* PROBLEM DESCRIPTION:
Copy everything in the listing from the line containing "Click 'Дата статуса'" down to the line containing "point(821,343)", changing "screenshot" to "image" and leaving all else as it is.

* AVAILABLE RECORDS:
## begin

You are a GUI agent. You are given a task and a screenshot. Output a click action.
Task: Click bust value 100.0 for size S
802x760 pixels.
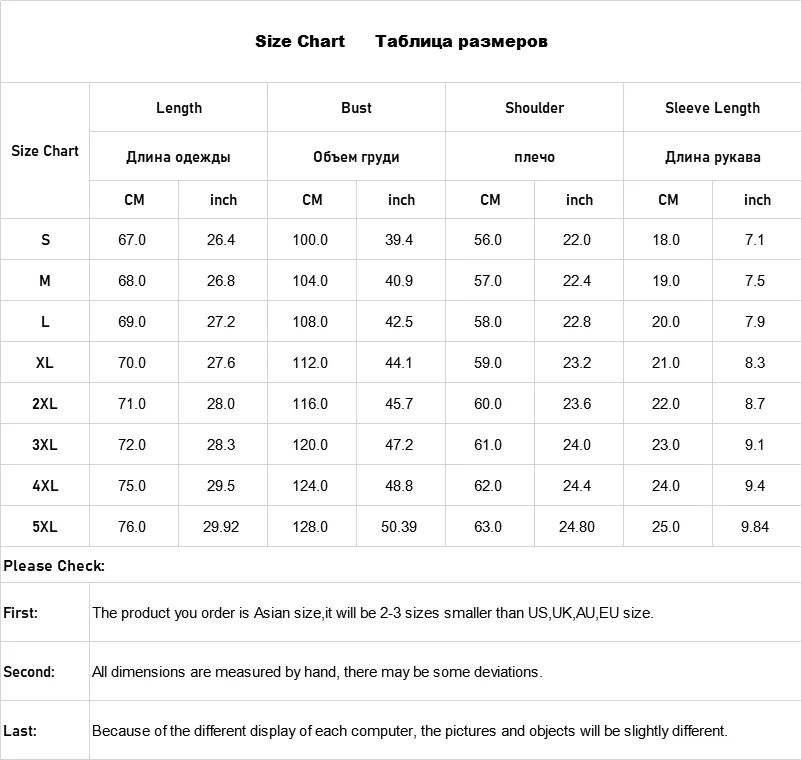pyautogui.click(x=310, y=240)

## end
## begin

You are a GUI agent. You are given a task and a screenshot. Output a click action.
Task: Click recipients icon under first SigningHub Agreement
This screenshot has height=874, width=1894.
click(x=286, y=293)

## end
## begin

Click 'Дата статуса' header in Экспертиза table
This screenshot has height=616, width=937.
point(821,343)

## end

* OUTPUT BELOW:
Click 'Дата статуса' header in Экспертиза table
This image has height=616, width=937.
point(821,343)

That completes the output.